1941’de ikinci dünya savaşı vites yükseltti. nazi almanyası, adolf hitler’in öngördüğü üzere rusya’yı işgal etmek üzere barbarossa harekatı’na girişti. savaşın en kanlı, en yıkıcı evresi böylece başladı. türkiye de, bu kapsamda, nazilerle ilişkilerinde üçüncü aşamaya geçmiş oldu.
balkanlar’daki işgalin tamamlanması ve süveyş’e afrika üzerinden ilerlenmesinin kararlaştırılması sonucunda nazi-türkiye ilişkileri görece dengeli bir niteliğe büründü. şimdi işgal tasarıları hemen hemen tümüyle rafa kaldırılmıştı. artık alman ordusu tüm gücüyle rusya’da savaşacaktı. türkiye’yle işbirliği olasılıklarının zorlanmasının zamanı gelmişti.
coğrafi gerçekler göz önüne alındığında, doğu avrupa üzerinden rusya’ya saldıran bir güç için türkiye’nin paha biçilemez bir müttefik olacağı açıktır. naziler de bunun farkındaydı. türkiye’yi yanlarına çekmek için 25 yıl önceki görüşlerine geri döndüler: türkiye’yi emperyalist almanya’nın uydusu konumundaki bir ‘‘küçük emperyalist’’ devlet konumuna getirmek.

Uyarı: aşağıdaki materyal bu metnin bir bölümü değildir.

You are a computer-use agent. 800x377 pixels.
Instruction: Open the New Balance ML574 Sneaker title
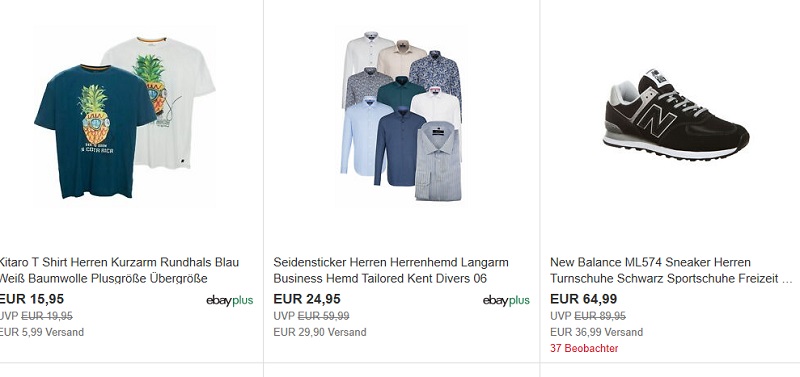coord(672,270)
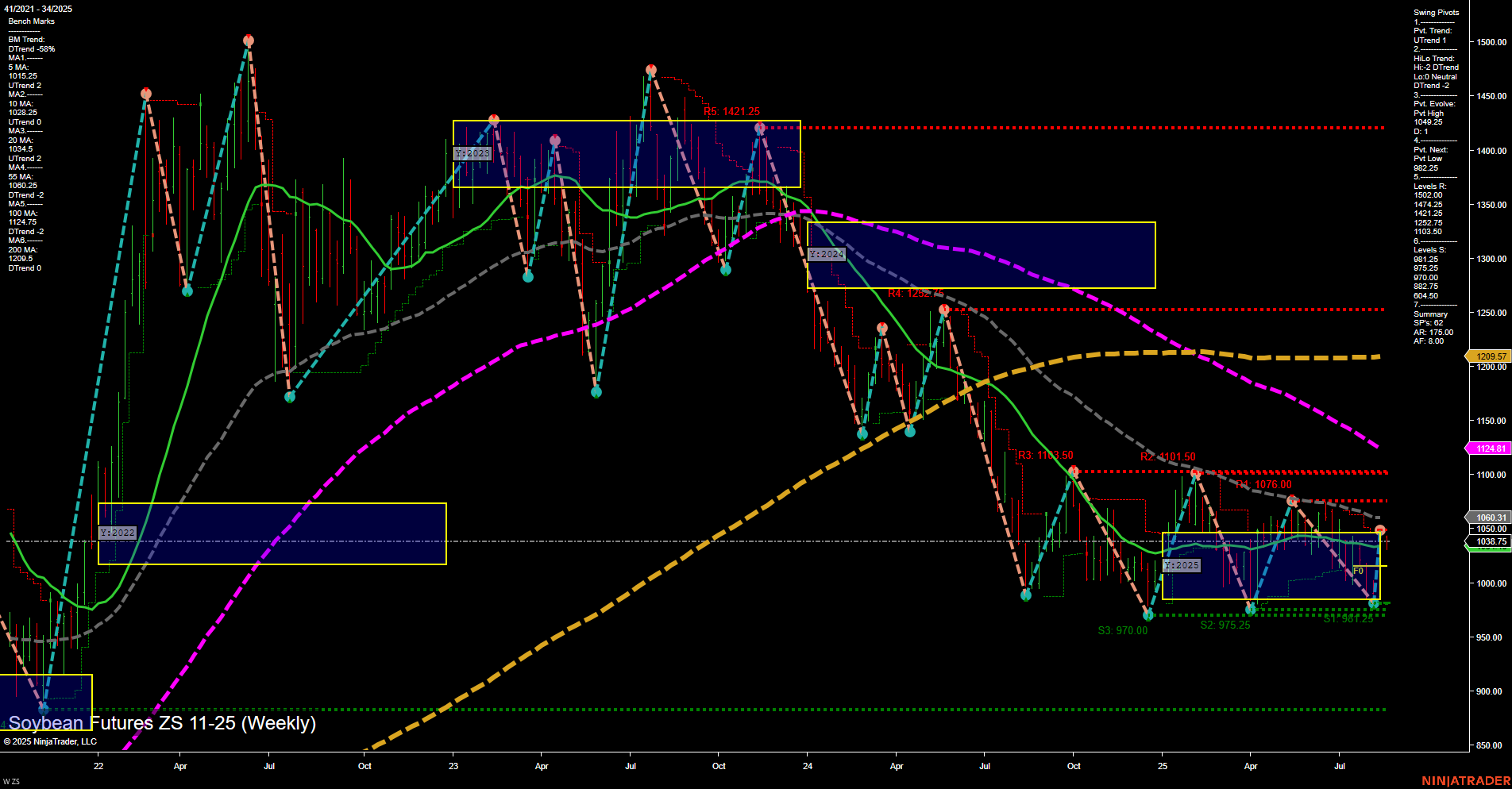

barbarossa harekatı’nın başlamasından birkaç gün önce türkiye ve almanya arasında bir dostluk anlaşması imzalandı. bir yandan tarafsızlık siyasetine oldukça uyumlu olan bu hamle, öte yandan ingiltere için kaygı vericiydi. çünkü türkiye’nin naziler için önemi savaşın başka aşamalarında değişip başka anlamlar taşırken, ingilizler için hiç değişmeyecekti ve türkiye’nin ingilizlerin yanında savaşa girmesi, ingiltere’nin türkiye’den altı yıl boyunca değişmeyen beklentisi olmuştu.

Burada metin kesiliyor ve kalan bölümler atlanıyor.